:: Information supplied

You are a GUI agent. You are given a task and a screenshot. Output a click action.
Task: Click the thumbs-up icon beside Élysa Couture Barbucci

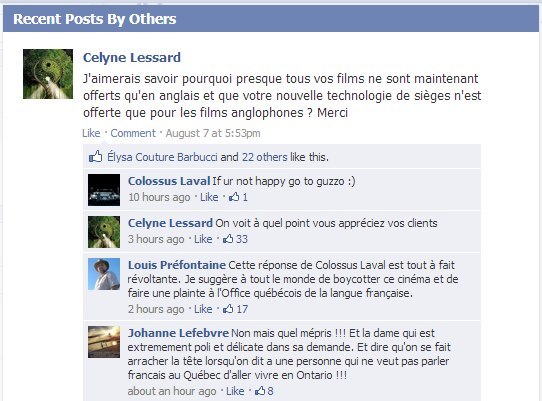[96, 157]
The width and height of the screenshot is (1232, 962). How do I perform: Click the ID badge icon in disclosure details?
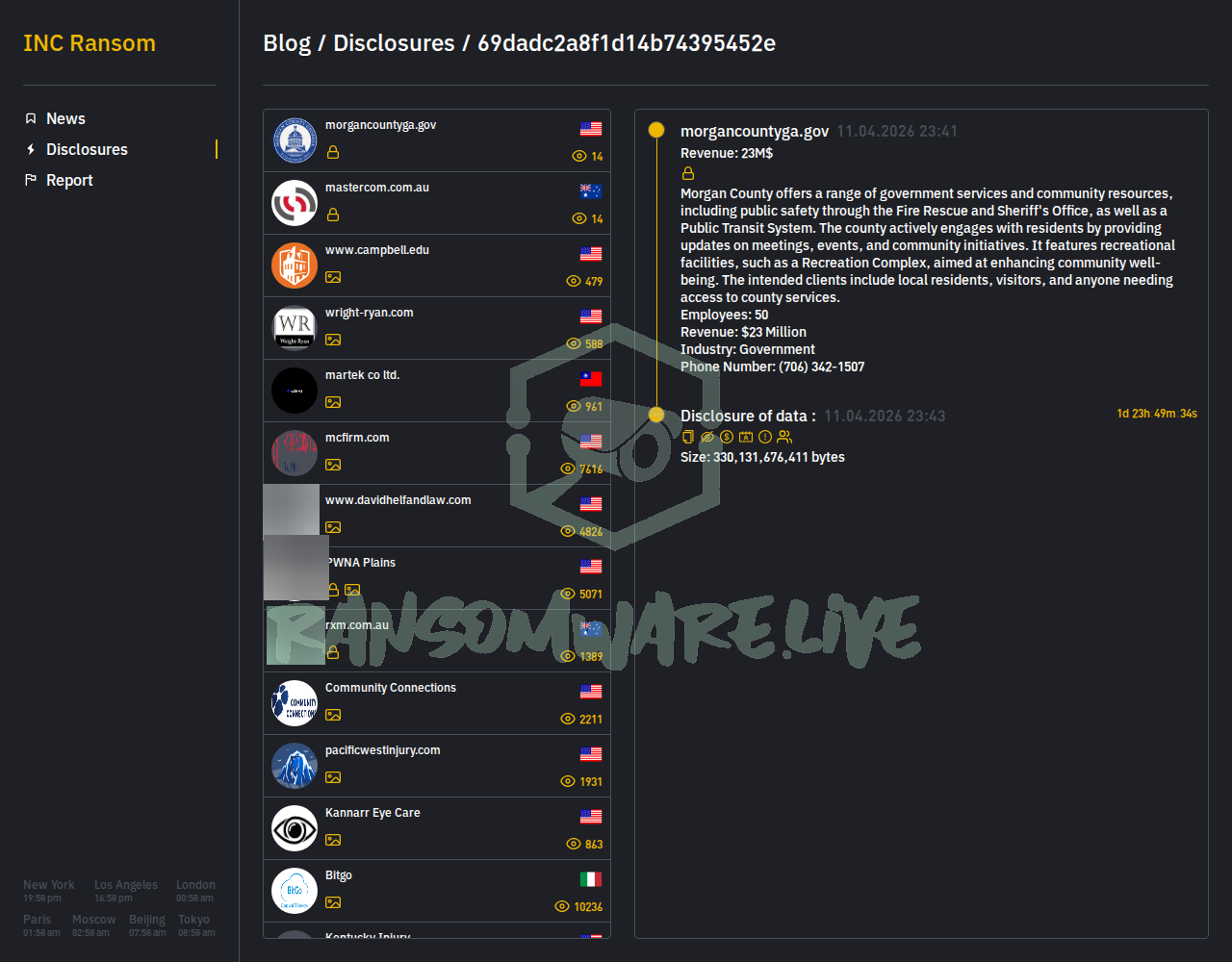point(746,437)
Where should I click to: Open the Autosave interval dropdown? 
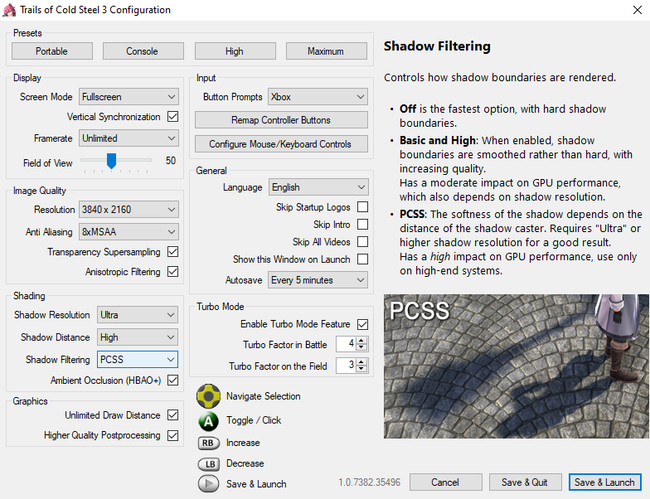click(x=318, y=280)
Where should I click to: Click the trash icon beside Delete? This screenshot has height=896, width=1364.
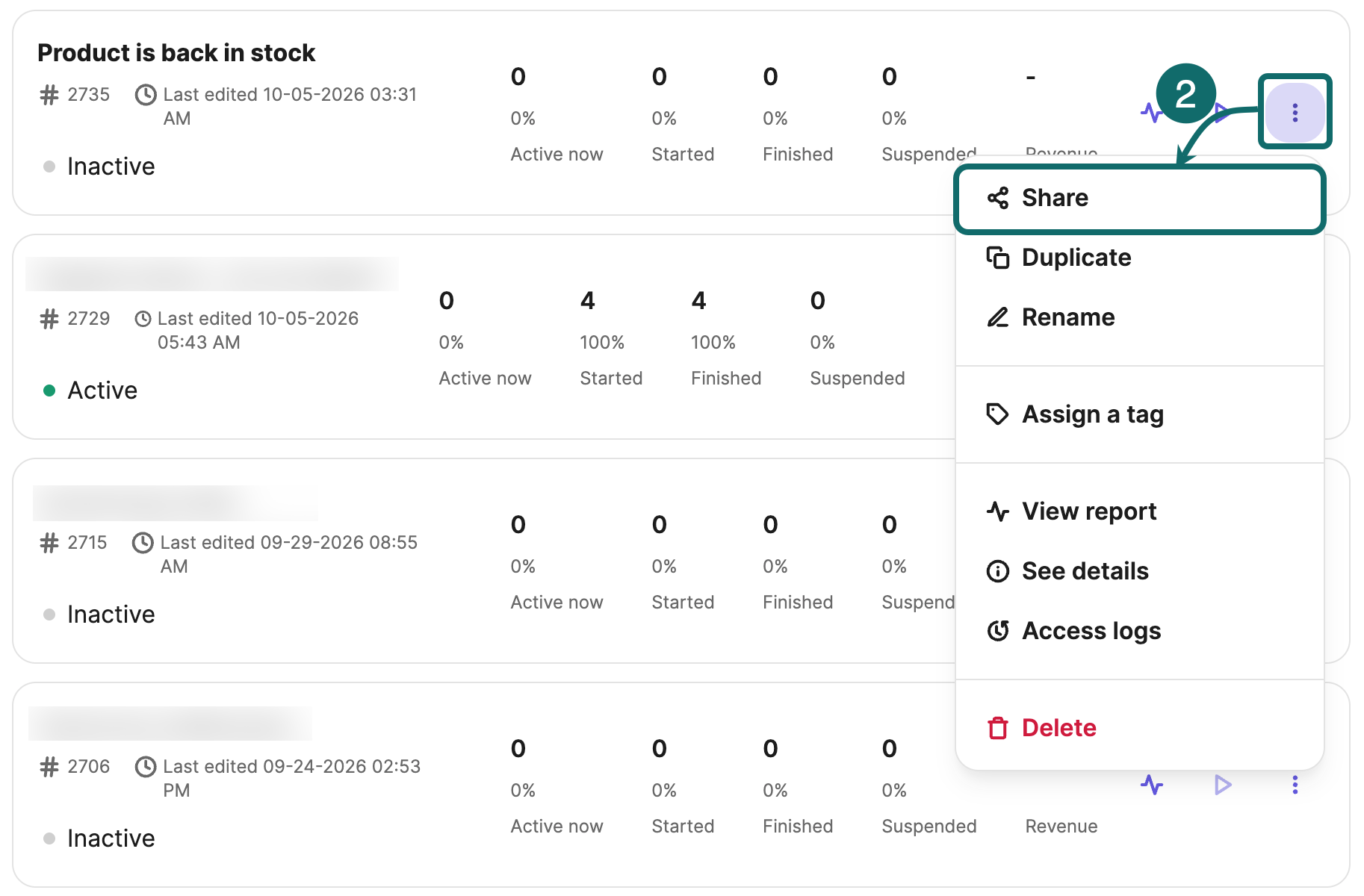click(x=998, y=728)
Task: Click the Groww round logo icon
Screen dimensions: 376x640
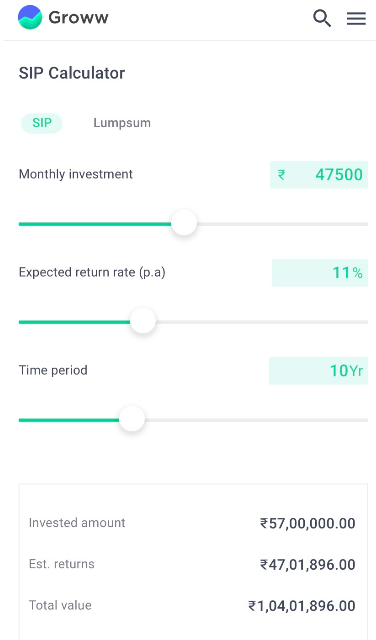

::::

> [What is expected]: An exact transcription of the data above is needed, without the pictures.

> [Response to this task]:
You are a GUI agent. You are given a task and a screenshot. Output a click action.
Task: Click the thumbs-up icon beside Élysa Couture Barbucci

[96, 157]
The width and height of the screenshot is (1232, 962). How do I perform: Click the ID badge icon in disclosure details?
point(746,437)
Where should I click to: Open the Autosave interval dropdown? 
click(x=318, y=280)
Where should I click to: Click the trash icon beside Delete? This screenshot has height=896, width=1364.
click(x=998, y=728)
Task: Click the Groww round logo icon
Screen dimensions: 376x640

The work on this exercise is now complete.